俺?俺は器用貧乏だからなぁ。一通り見せる。
まずは魔法。炎弾をライフルの弾のように飛ばす。続いて土魔法で作った石矢尻を風と雷を纏わせレールガンとして飛ばす。俺オリジナルの弓矢だ。
猛烈なスピードで標的を粉砕し、その後ろの障壁魔術を施してあるはずの学院の外壁を撃ち砕く。轟音を立てて壁の向こうの建物が崩れていく。
なんか住人の爺さんが出て来て怒鳴ってる。
…うん知らんふり。心の中でごめんなさいと謝る。
次に水魔法で水の球を作る。飛沫にして凍らせ飛ばす。散弾のように標的に穴を開ける。土魔法で練習場に落し穴、続いて泥沼を作る。エルフサンダーで標的を粉砕する。
続いて剣。里で錬成したセラミックソードをボックスから取り出し、振り回す事で校庭の20mはある大木を一瞬で薪の束に変える。
これくらいかな?
クラスメイトも担任も固まってる。なんか言ってよ。
「ふう。こんな事くらいしかできないけど実力あるパーティーと少しの間いたから解体とかは出来るよ。」
「お…」
?
「「お宝ゲットだぜ〜‼︎‼︎」」
歓喜で抱きついて来る二人。お、おう?喜んでくれるならまあいいか。
だがこの後担任に呼び出されてこっ酷く叱られた。
流石に壁の向こうを破壊したのはやり過ぎだ、爺さんに謝って来い、との事。
ひとりで壊した屋敷まで謝りに行こうとすると
リィカとレンもついて来るという。
「パーティーのしでかした事だから」
ありがとう。急速に深まる連帯感。そうだパーティー名決めないとなぁ。
穴の空いた屋敷まで来る。
なんかまるで場外ホームランを打って謝りに行く野球部員みたいなノリである。
なんと爺さんが手ぐすね引いて門の前で待ち構えていた。
「すいませんでした。お怪我はございませんでしょうか?」
頭を下げてお詫びをする。すると爺さんの反応は予想外のものだった。
「いやいや大したものだ!何年振りかな、障壁魔術をぶち破った生徒は! 今年の生徒は楽しみだねえ‼︎わしは力のある若者は大好きでなぁ‼︎」
なんか喜んでおられる。
上機嫌な爺さん、冒険者マニアだという。あれだな、まんま場外ホームランを期待して待つ近隣住民みたいな。場外魔法とかイベントとして期待してんだ。おおらかだなぁ。え?修理費は全額魔王負担? なるほど…

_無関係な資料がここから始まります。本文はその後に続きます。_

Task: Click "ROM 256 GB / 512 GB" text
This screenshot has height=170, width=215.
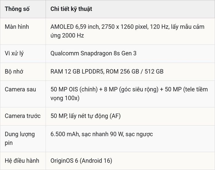Action: (135, 71)
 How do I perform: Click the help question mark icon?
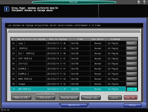(144, 2)
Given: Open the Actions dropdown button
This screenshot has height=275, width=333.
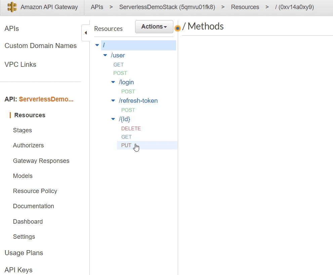Looking at the screenshot, I should click(154, 27).
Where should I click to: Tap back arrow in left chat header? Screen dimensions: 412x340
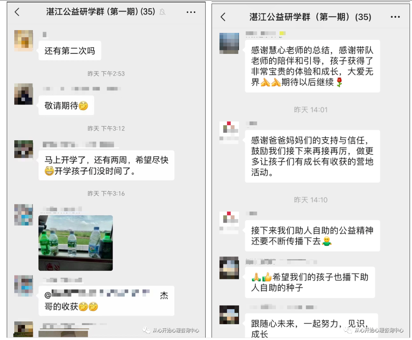tap(17, 12)
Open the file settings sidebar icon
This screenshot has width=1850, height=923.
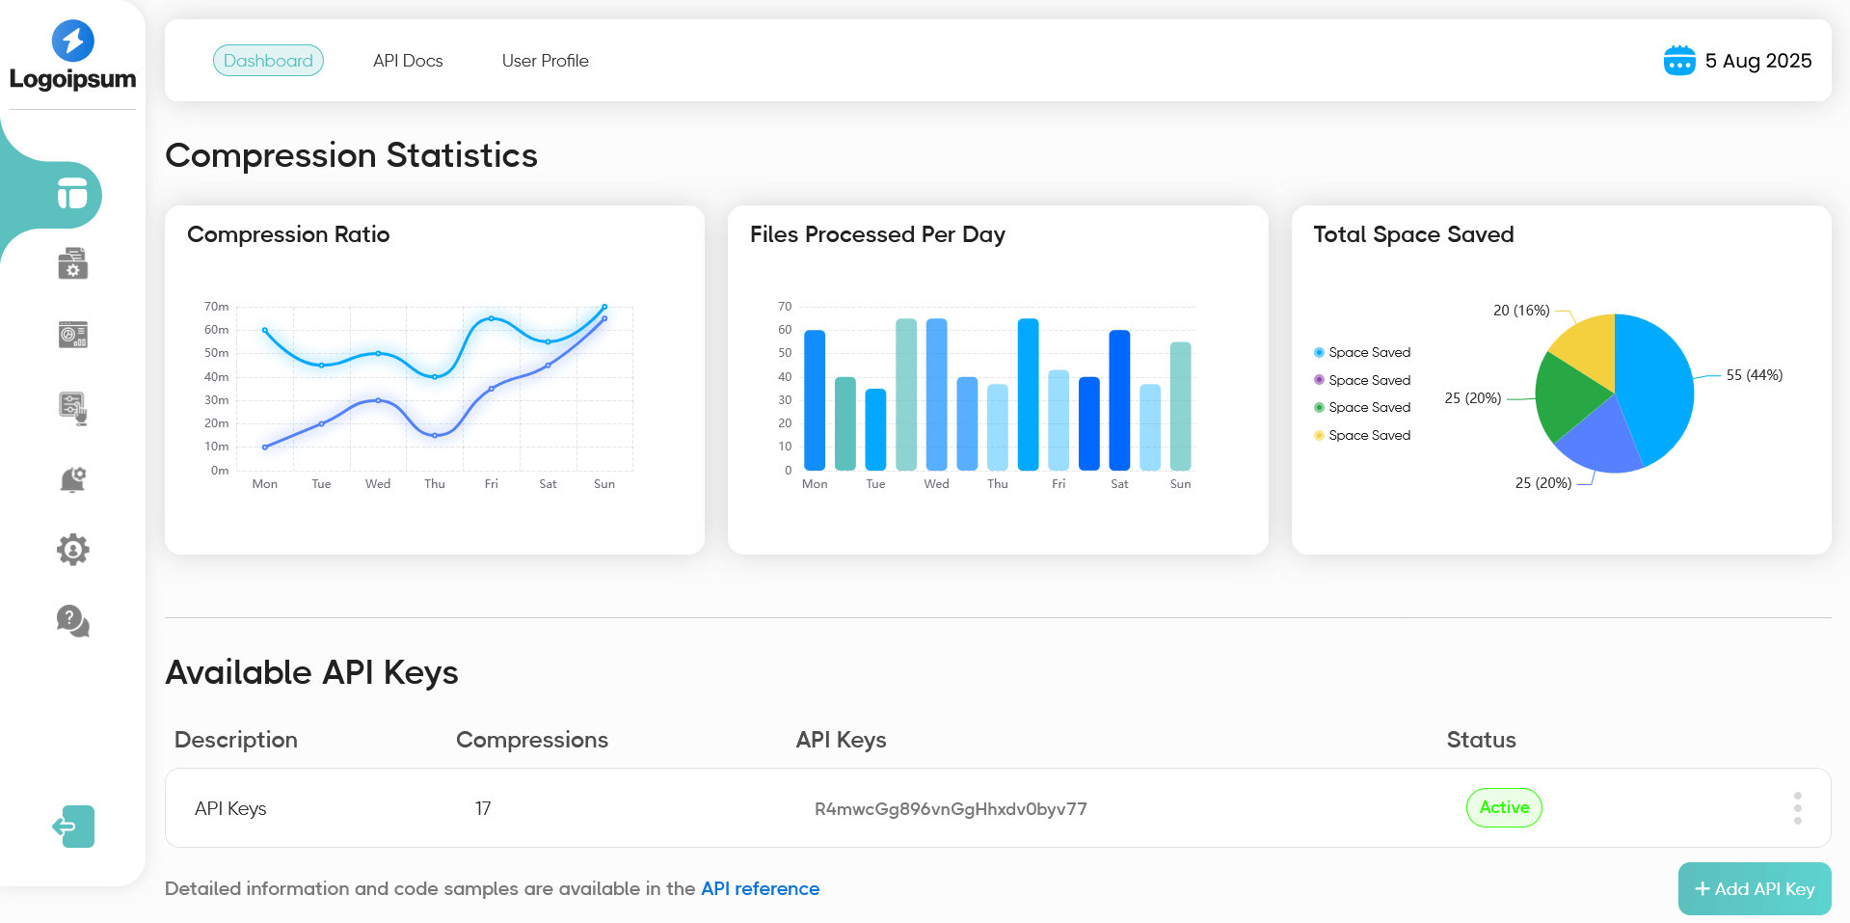coord(72,263)
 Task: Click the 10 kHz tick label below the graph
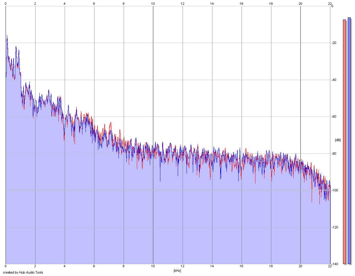coord(153,266)
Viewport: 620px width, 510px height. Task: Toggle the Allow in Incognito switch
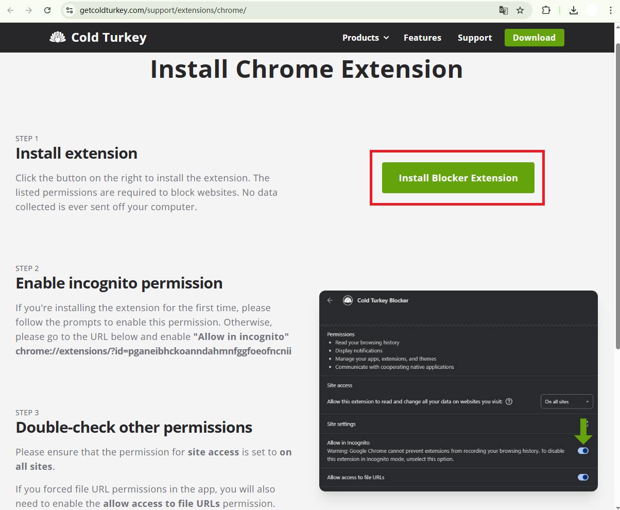click(583, 451)
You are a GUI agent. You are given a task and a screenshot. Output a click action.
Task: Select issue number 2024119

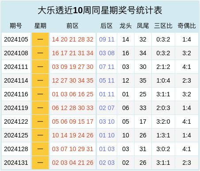(16, 108)
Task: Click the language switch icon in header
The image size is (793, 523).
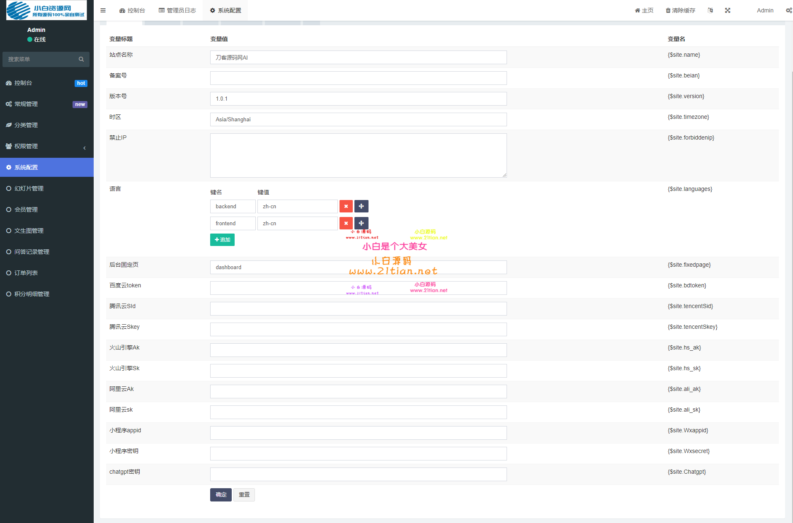Action: tap(710, 10)
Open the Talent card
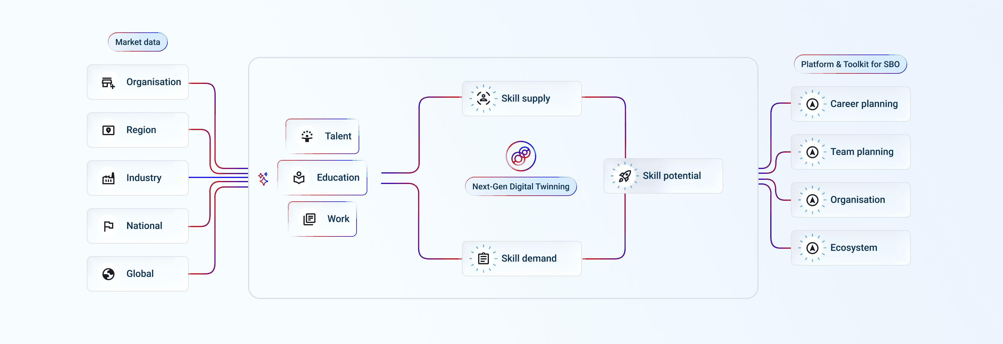Viewport: 1003px width, 344px height. [x=322, y=136]
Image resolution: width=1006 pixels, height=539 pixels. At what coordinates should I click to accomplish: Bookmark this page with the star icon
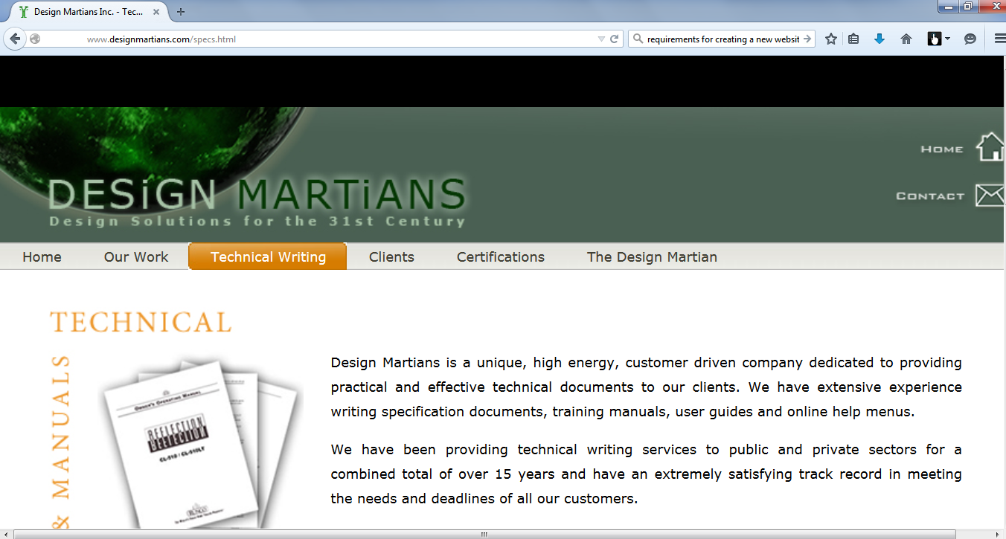pyautogui.click(x=831, y=39)
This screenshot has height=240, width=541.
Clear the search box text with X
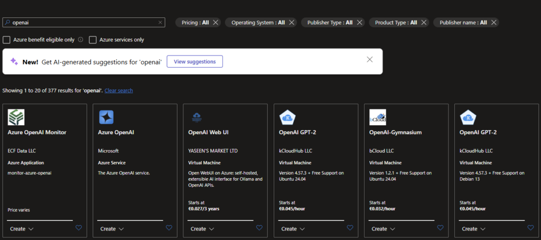coord(160,23)
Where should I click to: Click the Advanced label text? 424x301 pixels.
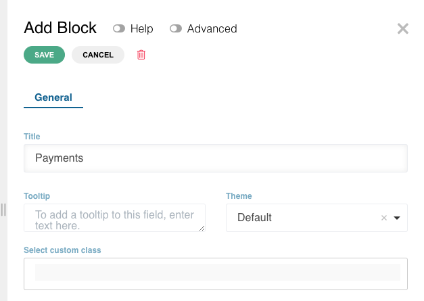pyautogui.click(x=212, y=28)
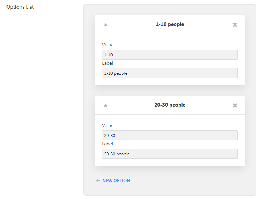264x199 pixels.
Task: Focus the Label field containing 20-30 people
Action: click(x=170, y=154)
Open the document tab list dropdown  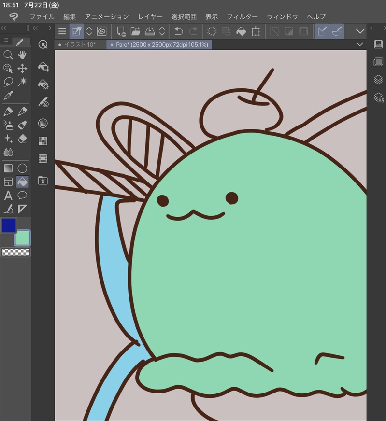click(x=359, y=44)
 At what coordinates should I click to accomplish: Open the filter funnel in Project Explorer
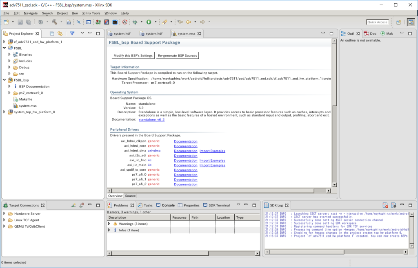(x=72, y=33)
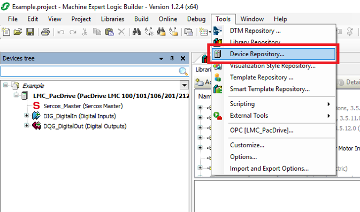The width and height of the screenshot is (360, 212).
Task: Save project with the floppy disk icon
Action: tap(30, 32)
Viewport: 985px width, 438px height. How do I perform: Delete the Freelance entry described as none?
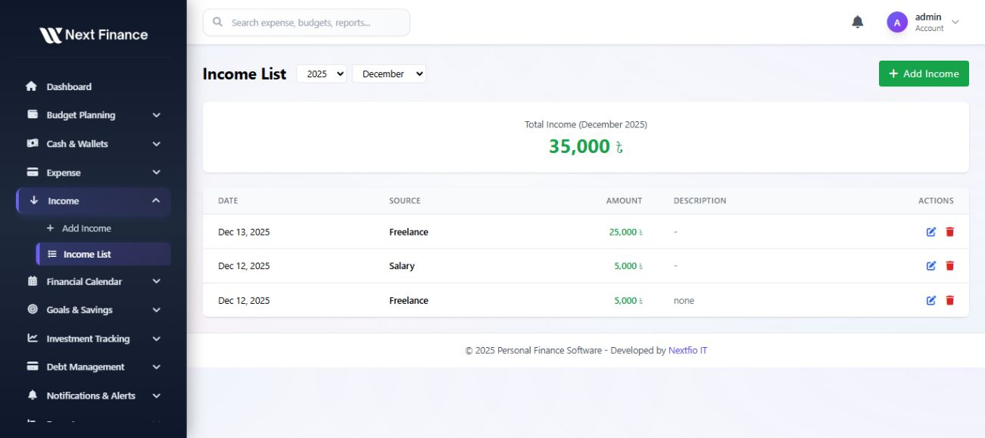pyautogui.click(x=949, y=301)
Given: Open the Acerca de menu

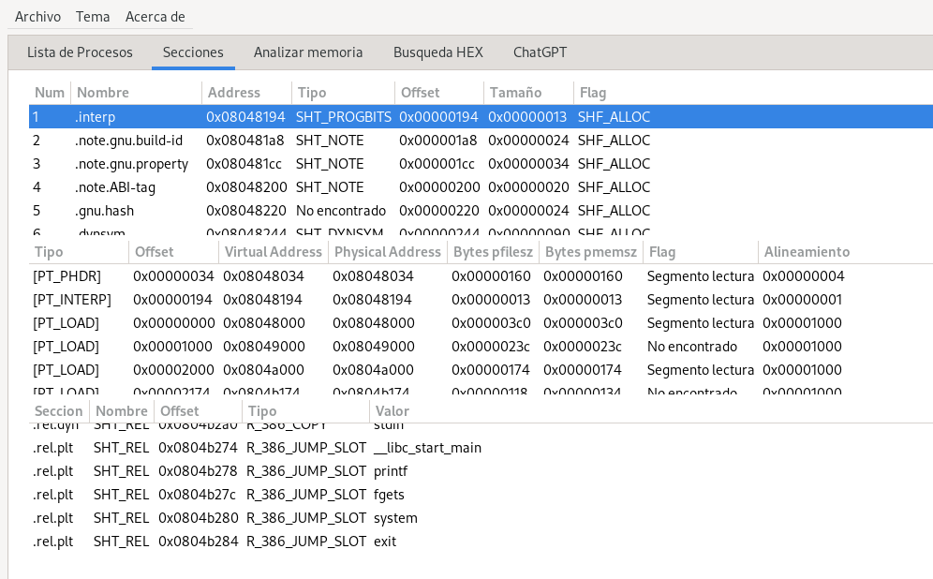Looking at the screenshot, I should click(155, 17).
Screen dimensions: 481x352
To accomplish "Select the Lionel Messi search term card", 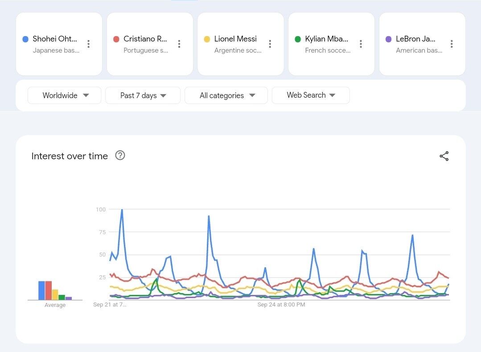I will pos(235,44).
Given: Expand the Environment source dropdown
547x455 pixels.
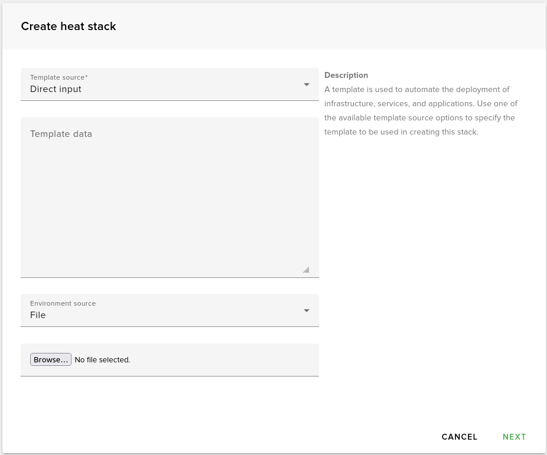Looking at the screenshot, I should 170,310.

「そういうな。ああいう臣民に魔王都の冒険者は支えられているんだ。」
と、担任はニヤリと笑う。なるほどこういう通過儀礼らしい。ほっとした。
落ち着いたところで二人に切り出して見る。
「なぁ、俺たちのパーティー名、何にする?」
「それなのですが、ユート様少々ご相談が。」
いつの間にかリィカの秘書らしき猫耳眼鏡女史ミヤマさんが後ろに立っていた。 ううむ怖い。
「実はお嬢様はとある龍族のお偉い家の出身なのですが冒険者として実力はともかく名声を得ないといけないのです。とにかく良い方に目立たないといけません。」
「はあ…」
「『龍の眷族』とか分かりやすいやつがいいんではないでしょうか?」
「『エルフと龍と鬼と』とか良くないですか?ダイレクト過ぎ?」
「妾は『ギガンティック=フォレスト=ガーディアン』とか良いなあ。」
「俺は『三つ巴』とか『三竦み』とか『トリプルクラッシャーズ』とか」
「「「くそダサい‼︎‼︎‼︎」」」
全否定された。
ちょっと真剣に考えて見よう。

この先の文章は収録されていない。